The Prothane Kit 7236: 7236 | Tahoe | Front Control Arm Bushing Replacement Kit (prothanesuspensionparts.com)

Will NOT work with the K2XX SUV platform. I didn't realize that the 2000-2006 GM Full Size SUV's had torsion bar front suspension set-ups. We do not have that on our '15-'20 models.

I lost hope for a bit and was about to give up on front control arm poly bushings, but kept searching and found that Prothane does offer a front control arm poly bushing kit for the 2007-2017 1500 GMC Sierra/Chevrolet Silverado.
7243 | Front Control Arm Bushing Kit | Silverado 2007-2014 (prothanesuspensionparts.com)

This kit is designed to work with OEM front control arms and on the link above they clear show and detail them being installed into OEM control arms that visually look idential to what's on the front of the K2XX GM SUVs. Furthermore, referencing Rockauto the front GM OEM aluminum control arms for the 2015-2017 GMC Sierra 1500 Denali are the same part # as the 2015 GMC Yukon XL Denali.
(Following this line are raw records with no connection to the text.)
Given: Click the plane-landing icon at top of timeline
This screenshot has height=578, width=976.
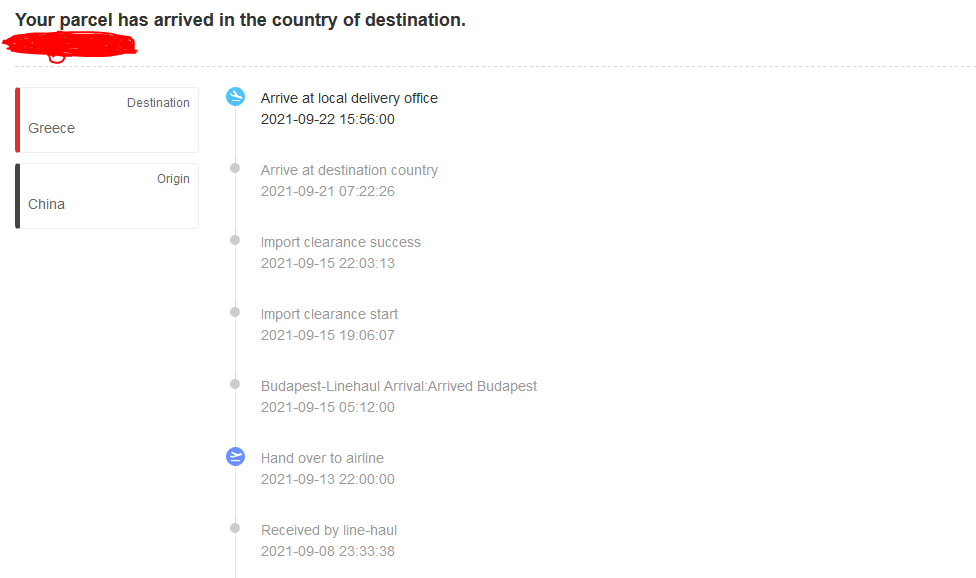Looking at the screenshot, I should (235, 97).
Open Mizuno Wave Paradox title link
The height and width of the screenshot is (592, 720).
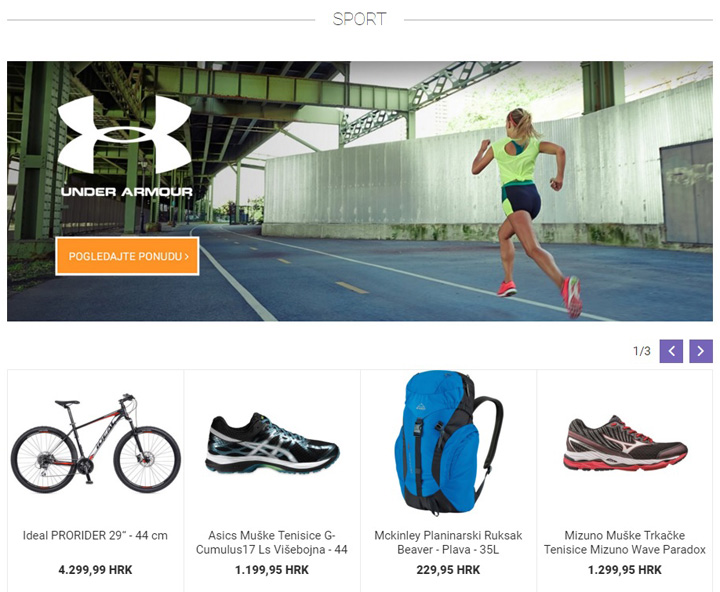pos(624,542)
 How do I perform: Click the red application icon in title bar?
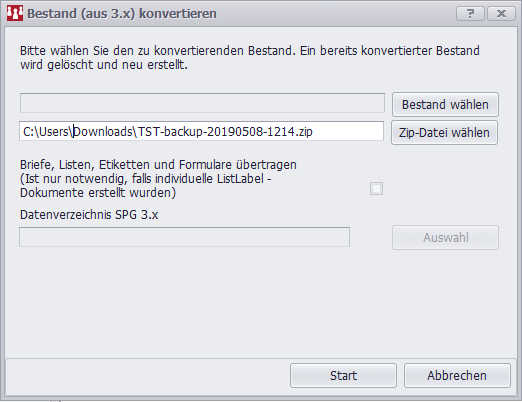click(15, 13)
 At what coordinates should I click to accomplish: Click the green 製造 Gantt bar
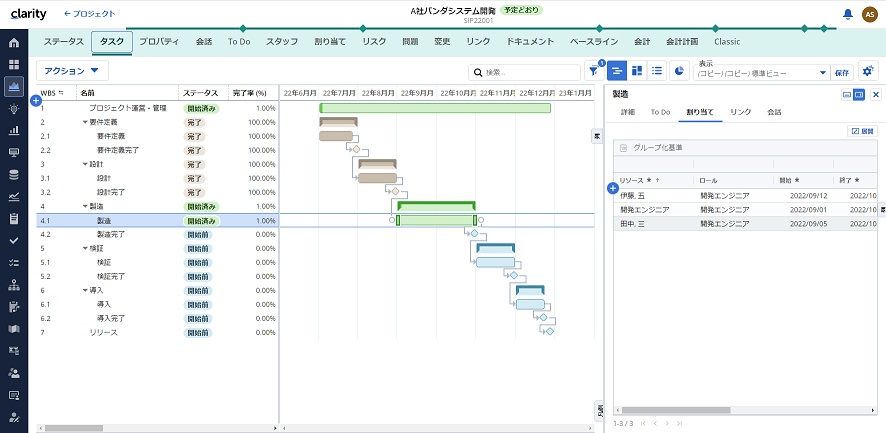point(435,220)
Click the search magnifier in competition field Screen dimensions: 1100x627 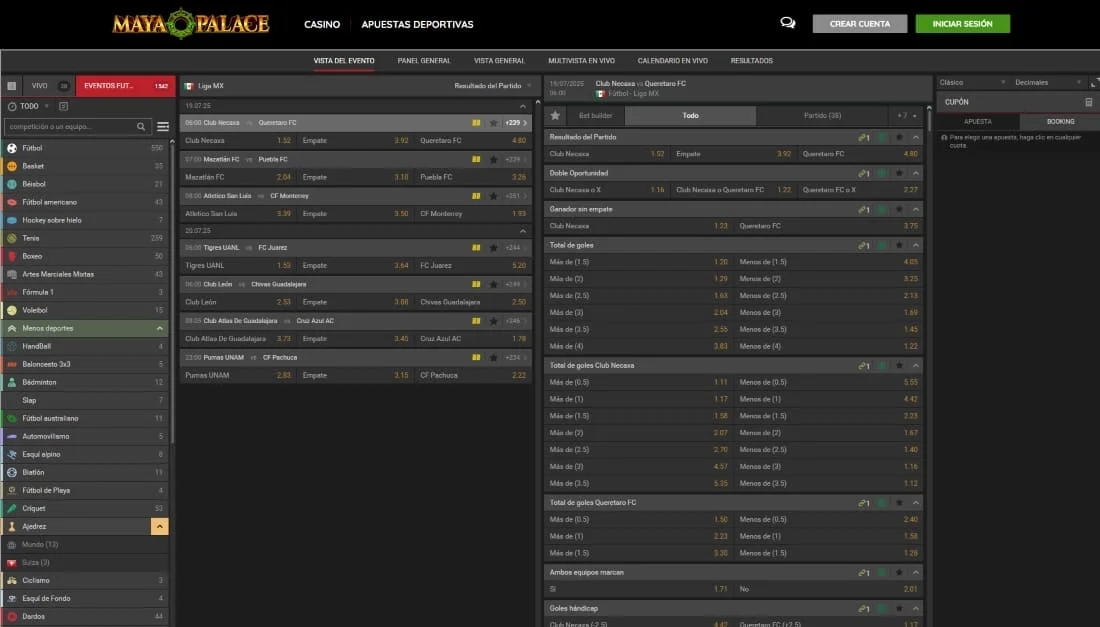point(142,127)
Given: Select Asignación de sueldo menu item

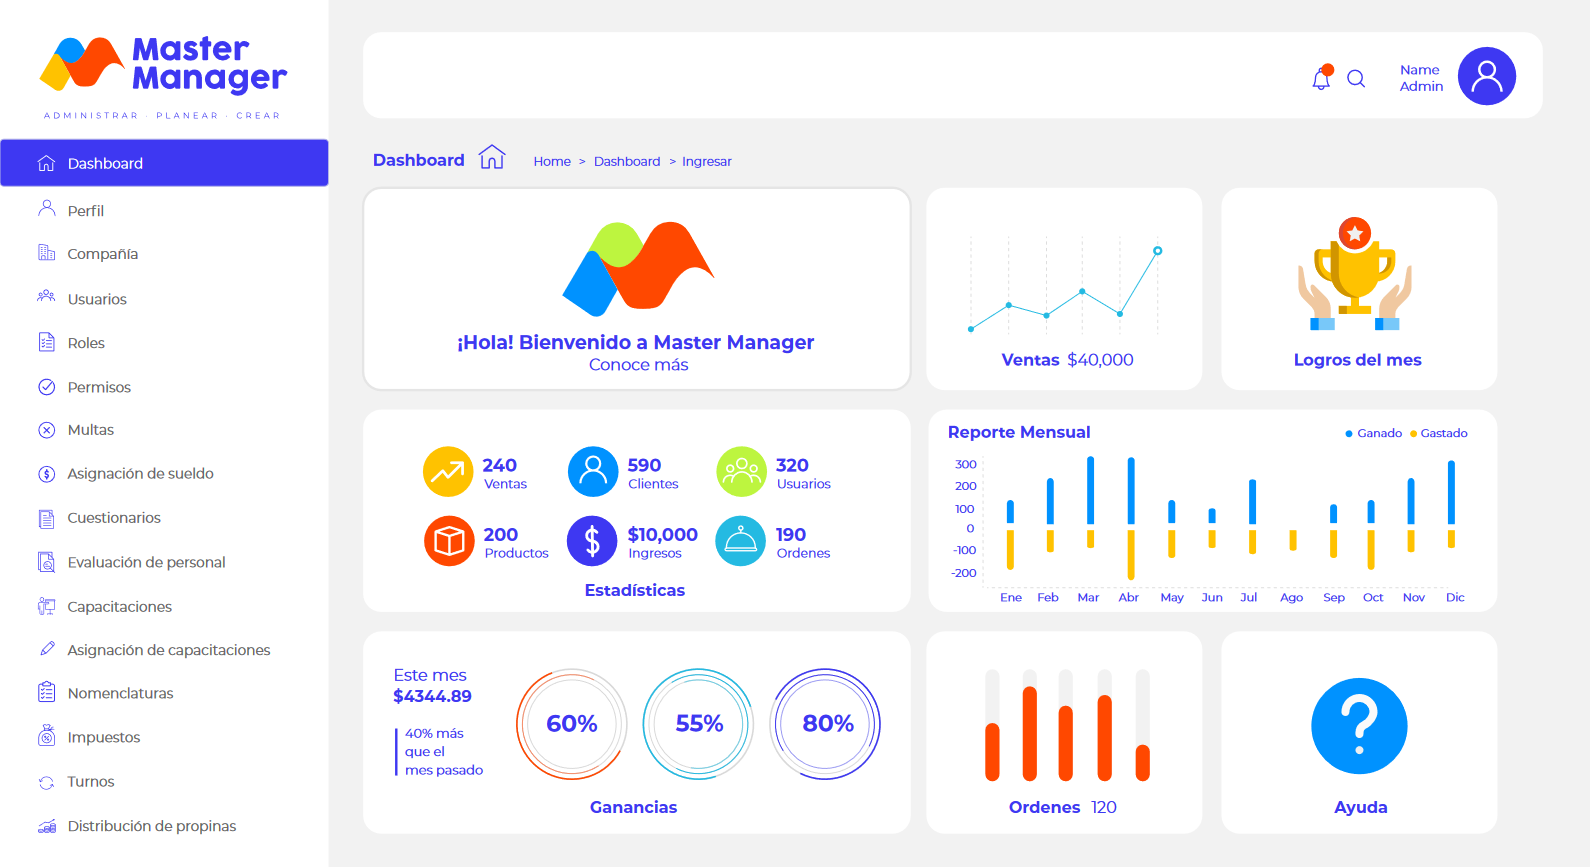Looking at the screenshot, I should [140, 474].
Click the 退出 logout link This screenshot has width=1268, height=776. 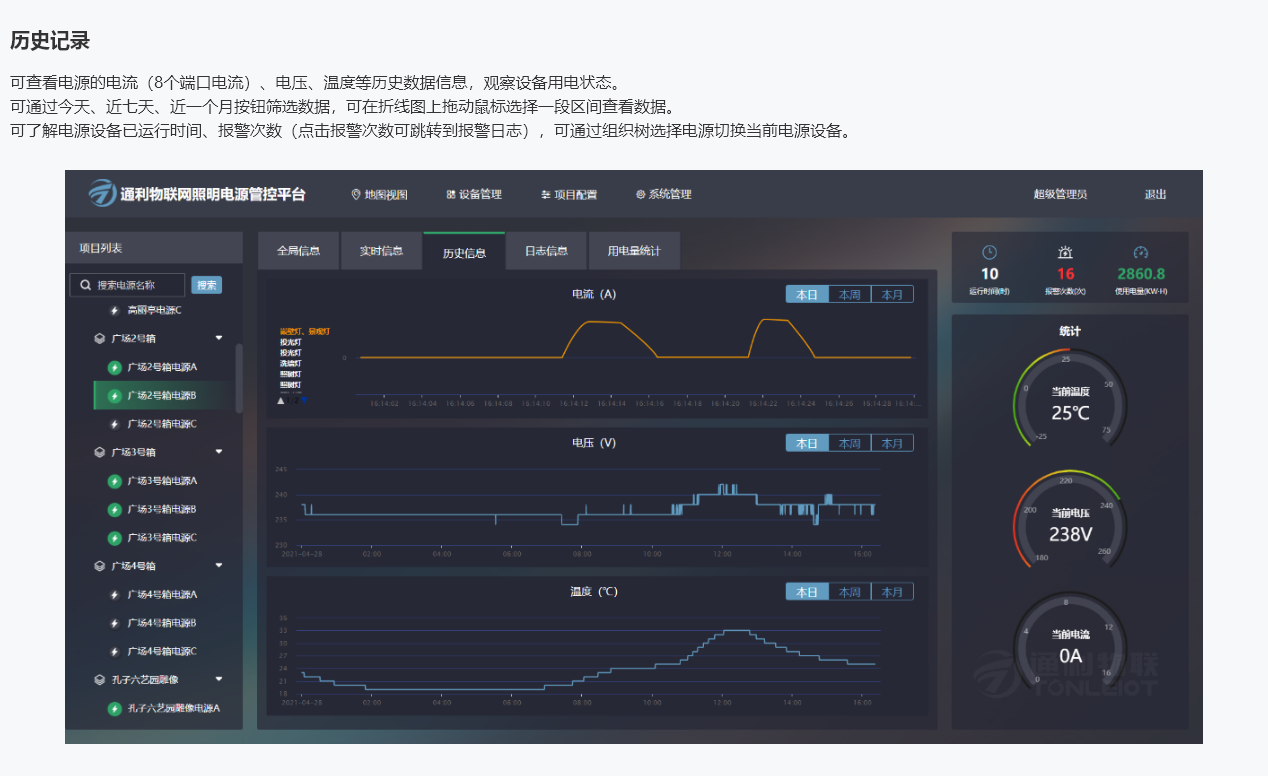[1155, 194]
I also did find some aftermarket control arms that are designed specifically to correct ball joint alignment on lowered applications. They are listed for the 2014-2018 Chevy/GMC Platform.

IHC - 2014-2018 Chevy/GMC Adjustable Upper Control arms lowered application(ALUMINUM & STAMPED) | Deviate Dezigns (dv8dz9.com)

They seem like a decent looking tubular control arm, but they are designed for significant drop; lowered 6"- 9". They have threaded ends on the mounting points so you can dial in the length based on the amount of drop you have for correct ball joint angle. Seeing as they are designed for being lowered 6"-9" I figured they probably wouldn't apply to my 1.5" front drop...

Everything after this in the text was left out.